= ARTICLE =
======

A fire that started in an upstairs apartment of the Waterhouse building in downtown Bolinas last Friday displaced five residential tenants and seven businesses, including a hair salon, a real estate office and 2 Mile Surf Shop, which closed its doors indefinitely. The cause remains under investigation by the local and county fire departments.
“Everything I touched had a temperature,” said Evan Wilhelm, who was one of the first to re-enter the building to salvage paperwork from the Bolinas Community Land Trust office. Though the flames had been knocked down, the two feet of water she waded through were hot.
Sarah Butler, a broker for Oceanic Realty who manages the apartments for the owner, Santa Barbara resident Greg Welsh, said an insurance company planned to visit the site this week to assess the damages. Mr. Welsh, who has owned the property since the early 1970s, could not be reached for this story, but Ms. Butler said, “I’d really like to know [the cause]. I don’t want to accuse anyone, but I don’t think it was electrical.”
Several tenants expressed concerns to the Light about the state of the multi-use building, which they said had fallen into disrepair.
Following a report of flames at around 8 p.m., the town’s fire department was first to the scene. By the time personnel arrived, everyone had safely evacuated. It took around an hour for 20 firefighters, who also responded from Stinson Beach, Point Reyes Station and Throckmorton, to extinguish the blaze. Firefighters helped tenants salvage what they could until midnight, and the Bolinas crew kept watch until the sun came up.

======

= DATA RECORDS =
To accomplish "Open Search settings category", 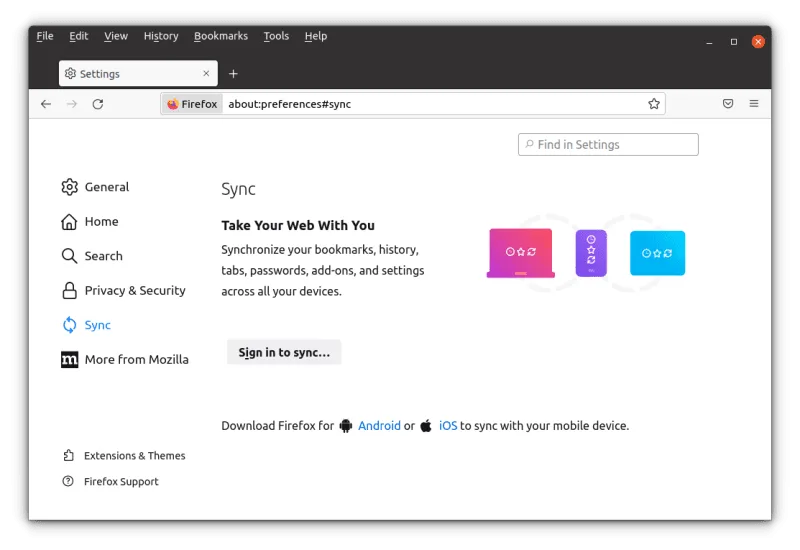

======

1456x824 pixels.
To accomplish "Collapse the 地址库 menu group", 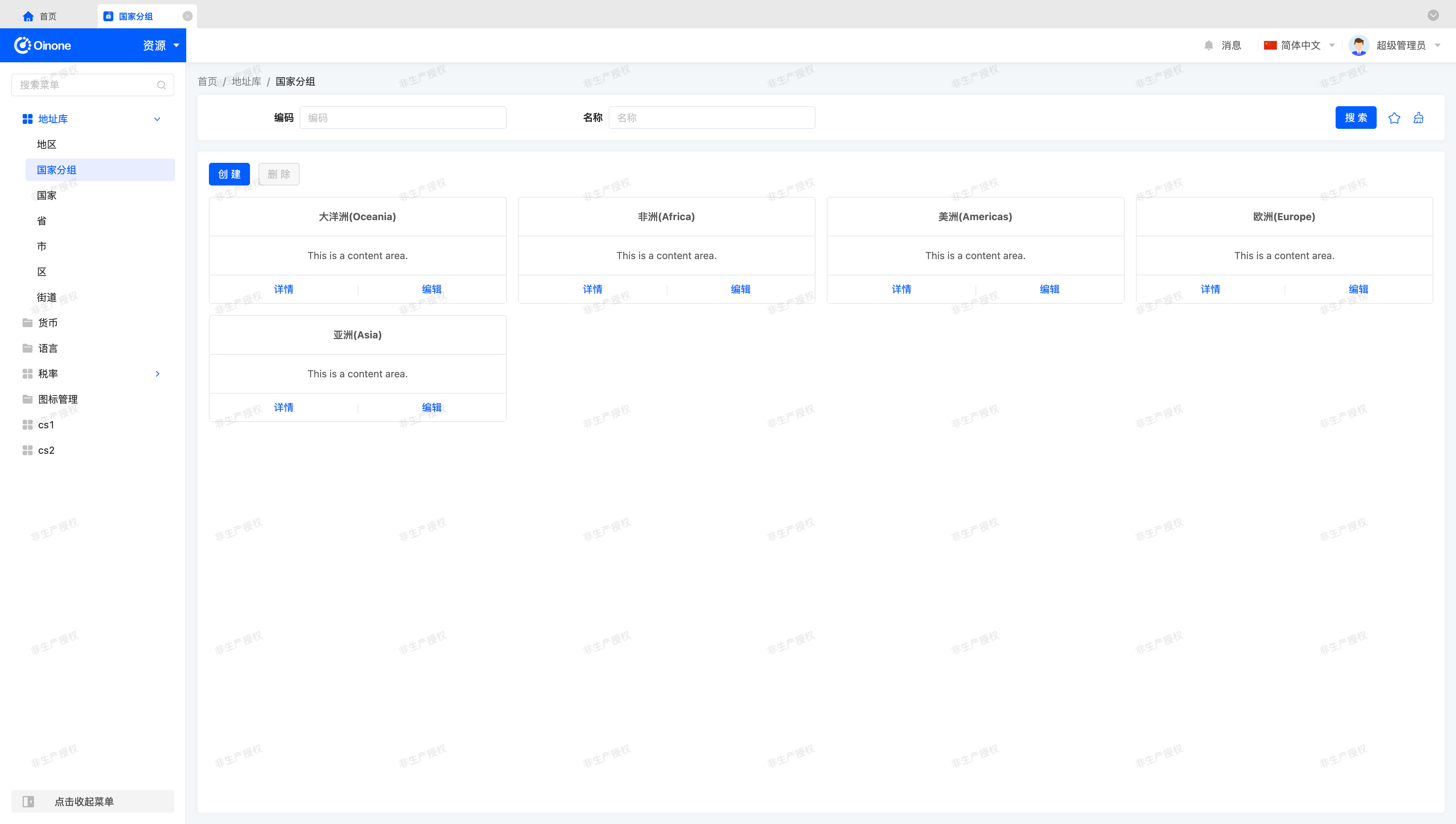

======

= TO-DO LIST =
**A.** Update the passage of the Bolinas fire article between "A fire that" and "county fire departments.", inclusive, replacing "hair salon" with "barbershop".
**B.** Answer the following questions using the Bolinas fire article.
(i) How many residential tenants did the fire displace?
(ii) At around what time were the flames reported?
(iii) How many firefighters worked to extinguish the blaze?
The entries have no connection to the article on the Bolinas fire.

= ANSWERS TO THE PROBLEMS =
**A.**
A fire that started in an upstairs apartment of the Waterhouse building in downtown Bolinas last Friday displaced five residential tenants and seven businesses, including a barbershop, a real estate office and 2 Mile Surf Shop, which closed its doors indefinitely. The cause remains under investigation by the local and county fire departments.

**B.**
(i) Five.
(ii) Around 8 p.m.
(iii) Twenty.